Notwithstanding the foregoing, if such Notice and Questionnaire is delivered during a Deferral Period, or a Deferral Period commences within five (5) Business Days after the Company receives the Notice and Questionnaire, the Company shall so inform the Holder delivering such Notice and Questionnaire and shall take the actions set forth in clauses (i), (ii) and (iii) above upon expiration of the Deferral Period in accordance with Section 3(h).
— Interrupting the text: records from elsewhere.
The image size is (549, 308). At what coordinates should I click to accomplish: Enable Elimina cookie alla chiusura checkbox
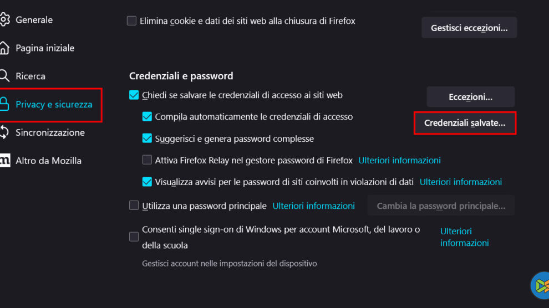131,21
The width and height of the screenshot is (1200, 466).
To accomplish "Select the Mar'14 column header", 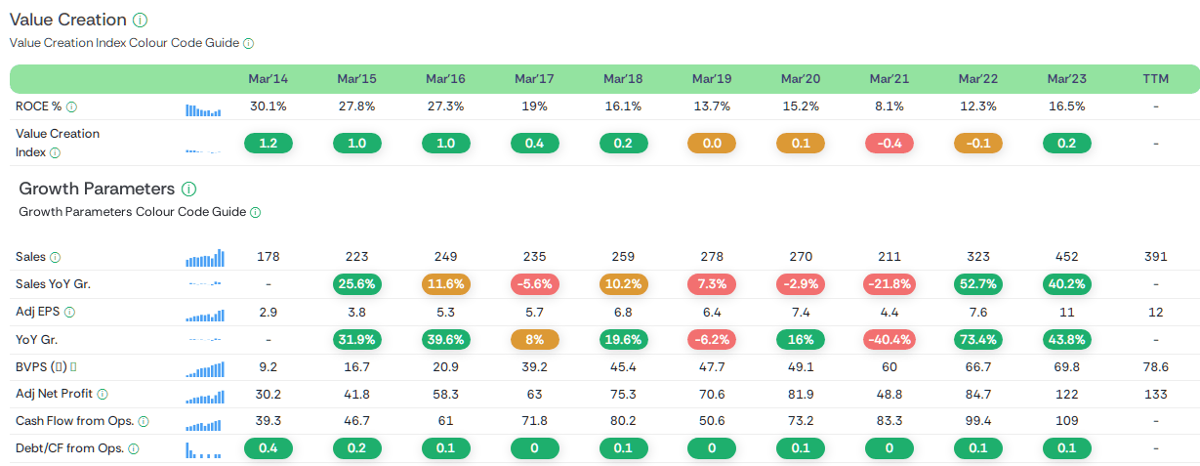I will pos(268,78).

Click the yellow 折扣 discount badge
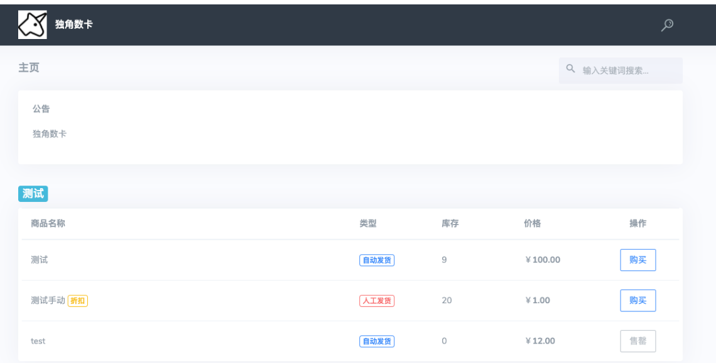click(78, 301)
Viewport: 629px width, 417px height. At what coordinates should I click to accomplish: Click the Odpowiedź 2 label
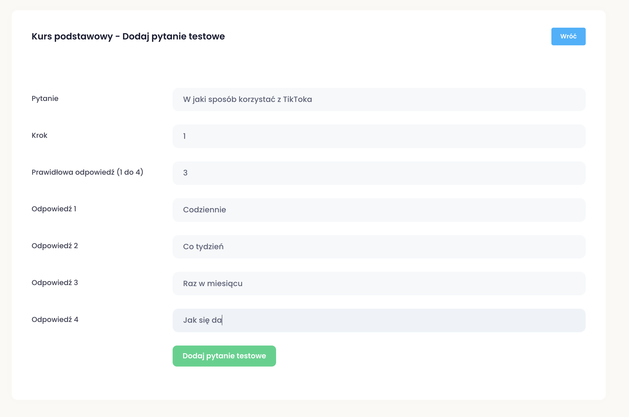pos(54,246)
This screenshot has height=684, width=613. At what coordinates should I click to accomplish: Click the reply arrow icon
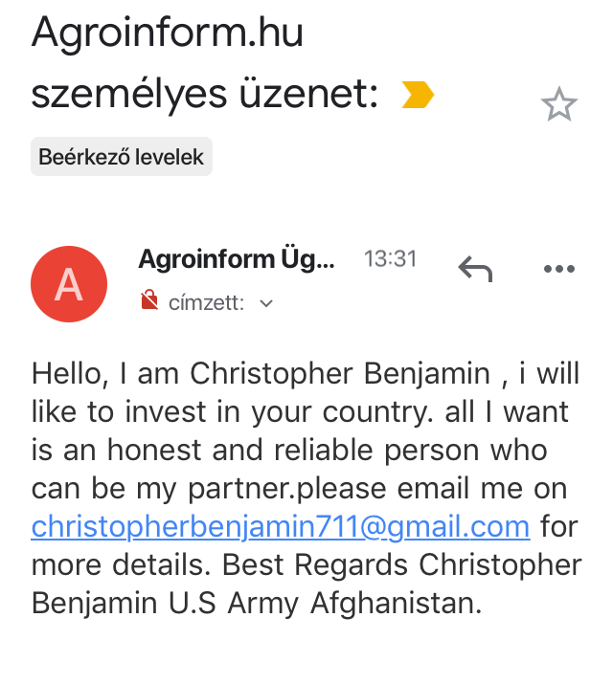click(475, 268)
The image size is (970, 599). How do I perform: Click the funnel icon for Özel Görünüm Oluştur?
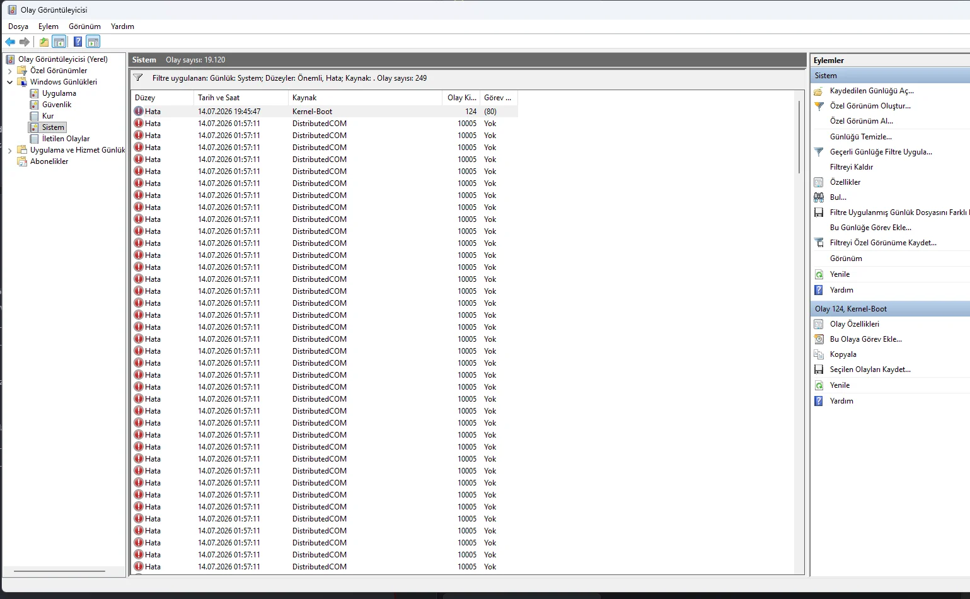(819, 106)
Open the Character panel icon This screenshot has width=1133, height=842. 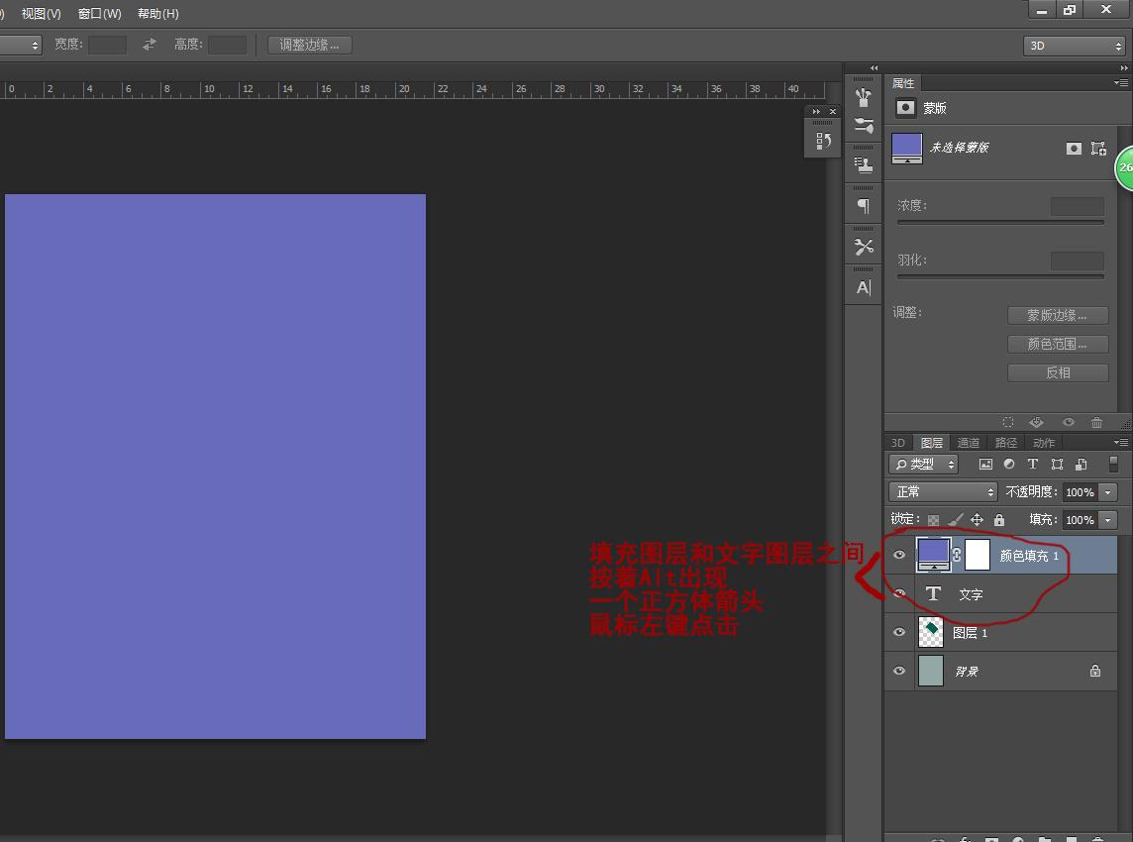[863, 287]
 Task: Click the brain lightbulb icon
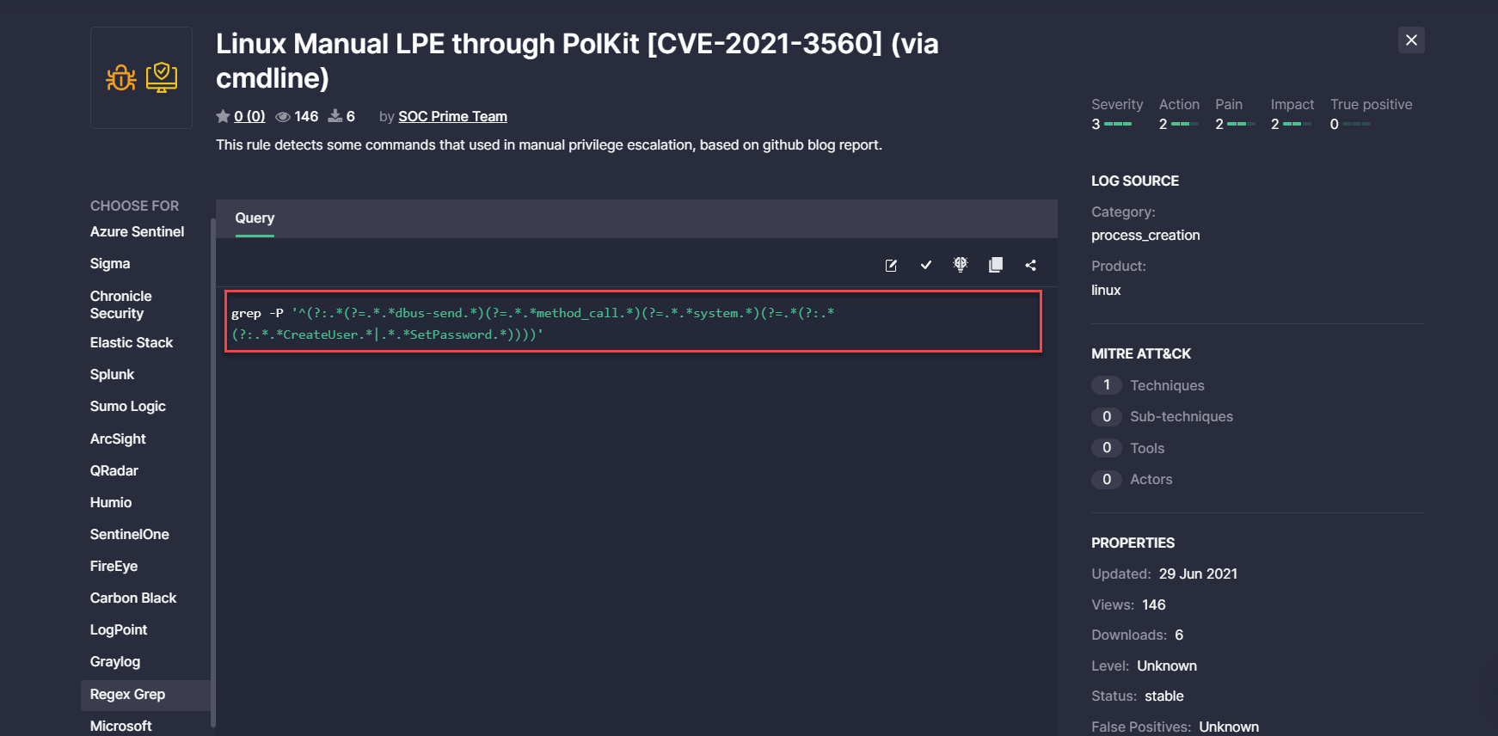(x=961, y=265)
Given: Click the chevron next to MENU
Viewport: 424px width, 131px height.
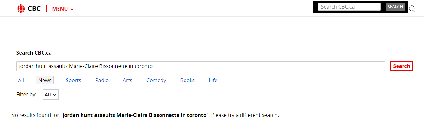Looking at the screenshot, I should 72,9.
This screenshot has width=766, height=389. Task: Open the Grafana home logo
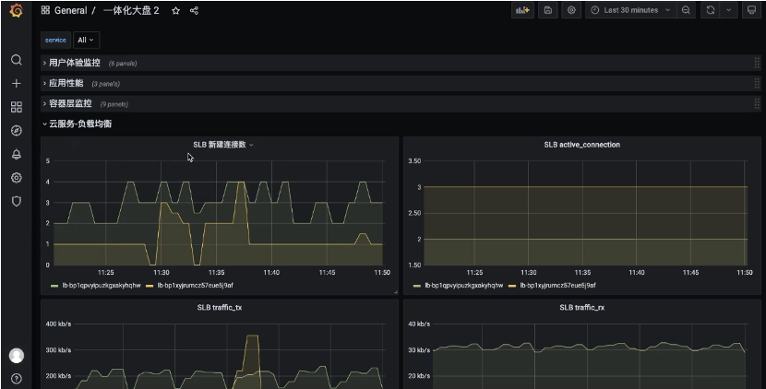coord(16,10)
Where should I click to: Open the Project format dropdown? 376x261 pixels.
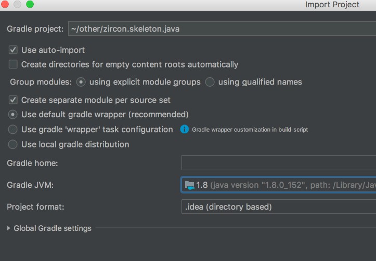coord(279,207)
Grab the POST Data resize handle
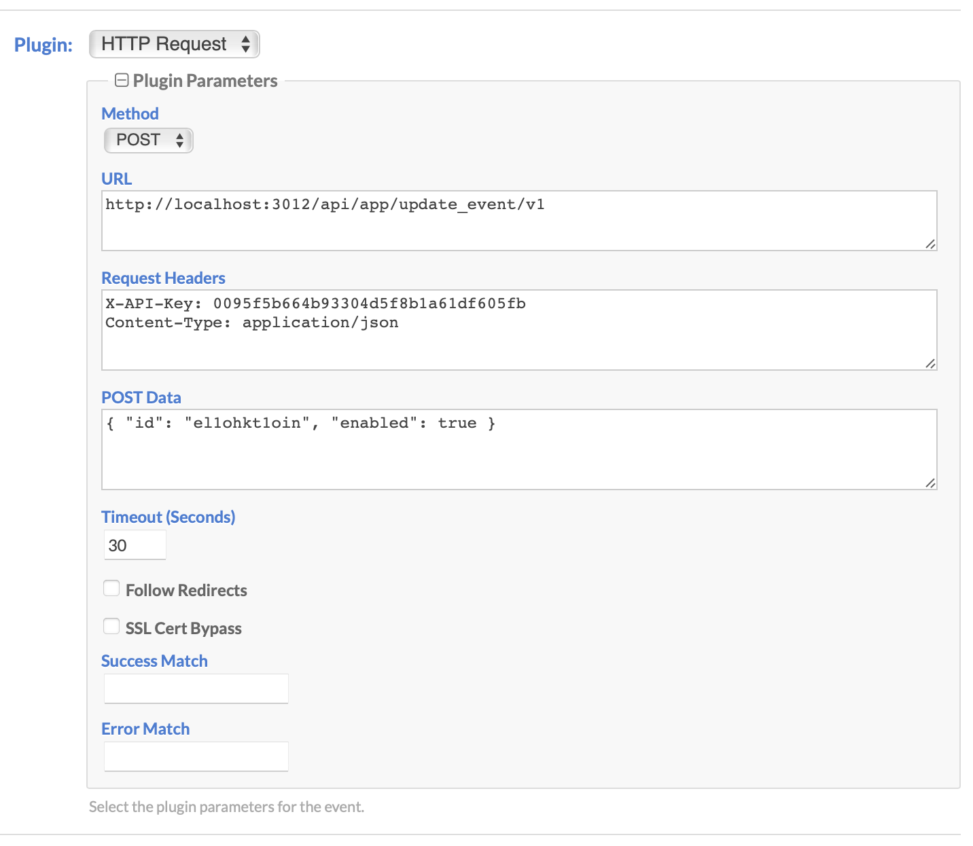 [930, 483]
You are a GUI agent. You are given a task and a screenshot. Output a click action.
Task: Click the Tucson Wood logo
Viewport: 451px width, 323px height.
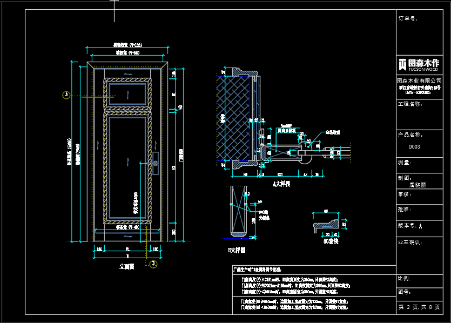tap(419, 64)
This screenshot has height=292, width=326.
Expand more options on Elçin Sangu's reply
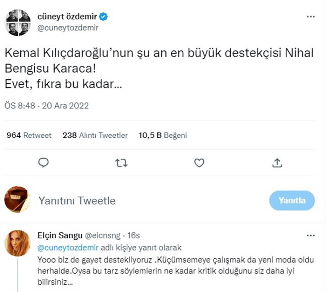pyautogui.click(x=311, y=235)
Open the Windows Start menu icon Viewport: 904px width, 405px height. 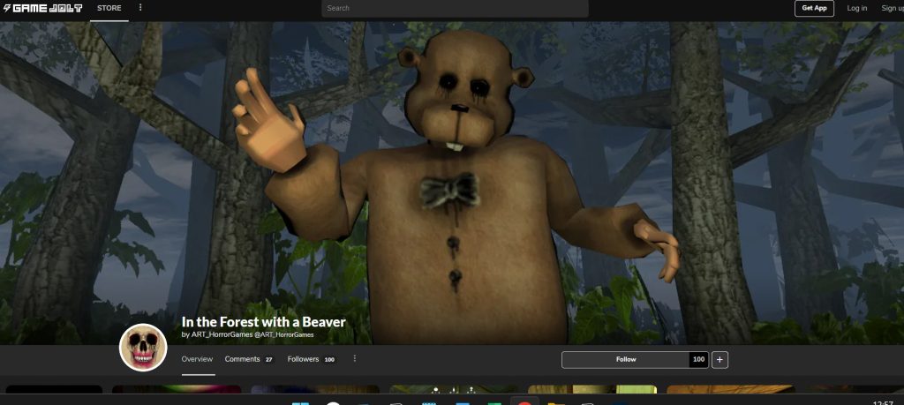(x=298, y=402)
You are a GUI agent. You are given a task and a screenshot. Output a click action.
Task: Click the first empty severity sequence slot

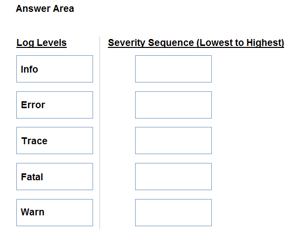173,69
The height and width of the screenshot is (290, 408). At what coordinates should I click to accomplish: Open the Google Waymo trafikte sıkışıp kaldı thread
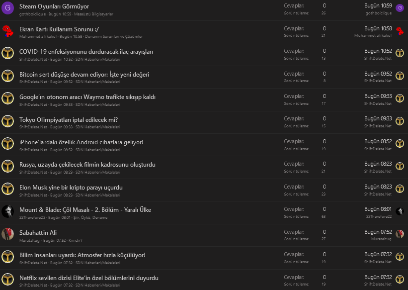[x=87, y=97]
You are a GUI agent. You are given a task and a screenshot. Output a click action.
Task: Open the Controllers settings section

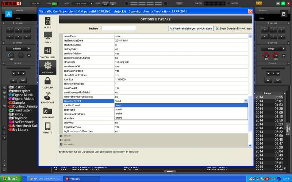[x=48, y=52]
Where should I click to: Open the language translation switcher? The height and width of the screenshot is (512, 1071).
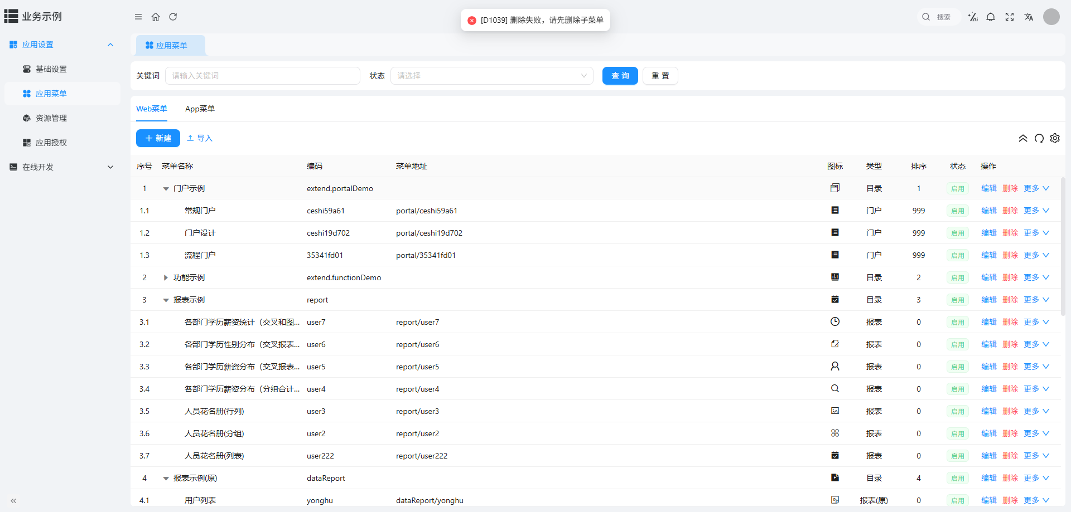point(1029,17)
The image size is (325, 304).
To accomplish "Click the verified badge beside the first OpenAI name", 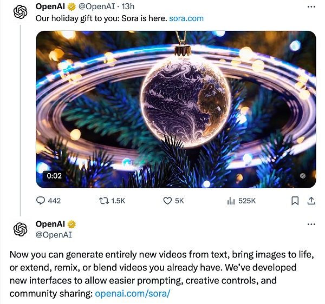I will (x=72, y=7).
Notwithstanding anything contained herein to the contrary, (i) the Company shall be under no obligation to name any Holder that is not a Notice Holder as a selling securityholder in any Registration Statement or related Prospectus and (ii) the Amendment Effectiveness Deadline Date in Section 2(e)(i) shall be extended by up to ten (10) Business Days from the expiration of such Deferral Period (and the Company shall incur no obligation to pay Liquidated Damages during such extension) if such Deferral Period shall be in effect on such Amendment Effectiveness Deadline Date.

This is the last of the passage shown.